So you've got a list of items that you want to draw from at random (with replacement). But you don't want a uniform distribution where each item is equally likely. You want weighted probabilities where, say, "Silver" is to be drawn five times for every three times that "Gold" is drawn, and "Bronze" should come up something like eleven times in the same number of draws.
What you could do is build a list with duplicates (three Golds, five Silvers, and eleven Bronzes) — 19 entries in all — and draw uniformly from that. But that does seem a bit wasteful, especially if the list is in a database. Or consider the case where there should be one Gold for every hundred Silver, and one Silver for every hundred Bronze.

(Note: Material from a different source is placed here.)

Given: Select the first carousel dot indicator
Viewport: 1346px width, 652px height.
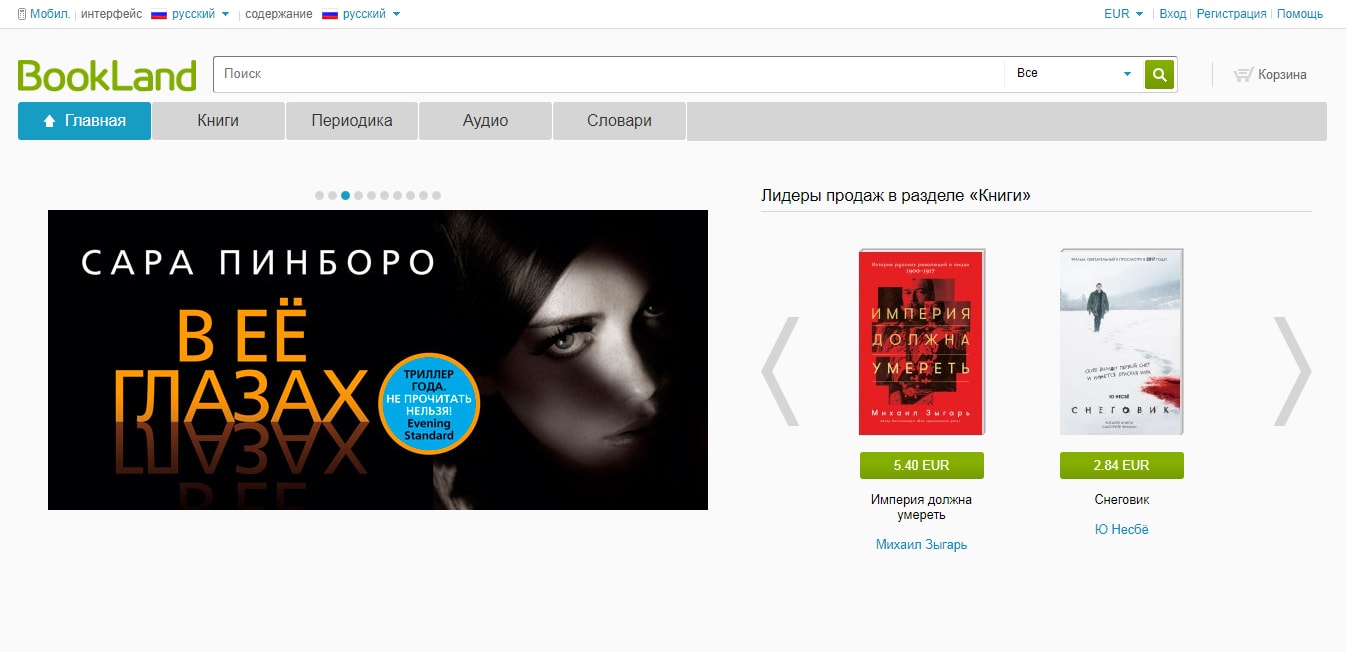Looking at the screenshot, I should pos(320,196).
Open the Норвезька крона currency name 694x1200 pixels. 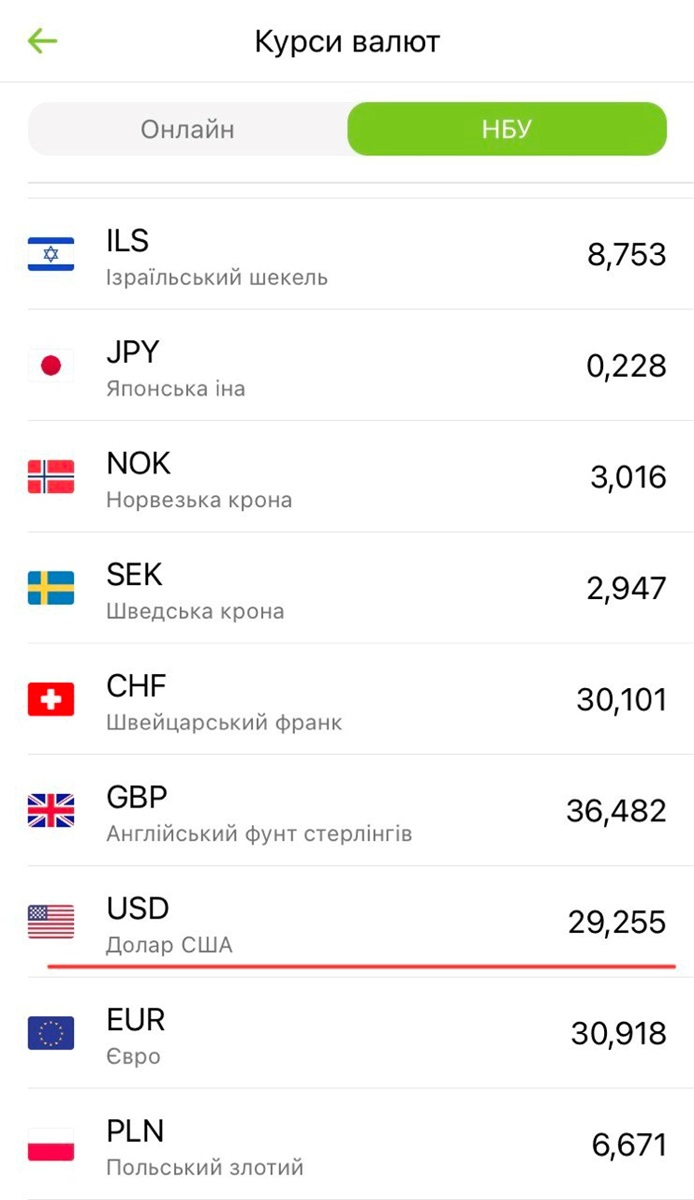click(x=199, y=499)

That list of duplicates will have 10,101 entries — for only three different values.
Instead, what we'll do is use conditional probabilities. First of all, we decide whether or not to pick the first element ("Silver" gets picked with probability 5/19). If we decide to pick the first element, then we're done. If not, we randomly decide whether to pick the second element. But to work out the probability we have to take into account the fact that we have decided not to pick the first. ("Gold" gets picked, not with probability 3/19 ≈ 15.79%, but with probability 3/(19-5) = 3/14 ≈ 21.43%). If we decide not to pick any other elements before the last one, then by the time we get to it we have no choice in the matter any more - we have to pick the last element because it's the only one left to pick. ("Bronze" gets picked with probability 11/(19-5-3) = 11/11 = 1 = 100%). The conditional_probabilities
function calculates, for each element, the probability to use when deciding whether or not to pick that element given that we have not picked any of the previous ones.
Actually picking an element is done by the get_variate
function, which works as described above: for each element of the array, decide at random whether or not to pick it based on the conditional probabilities calculated earlier, and keep going until one is picked.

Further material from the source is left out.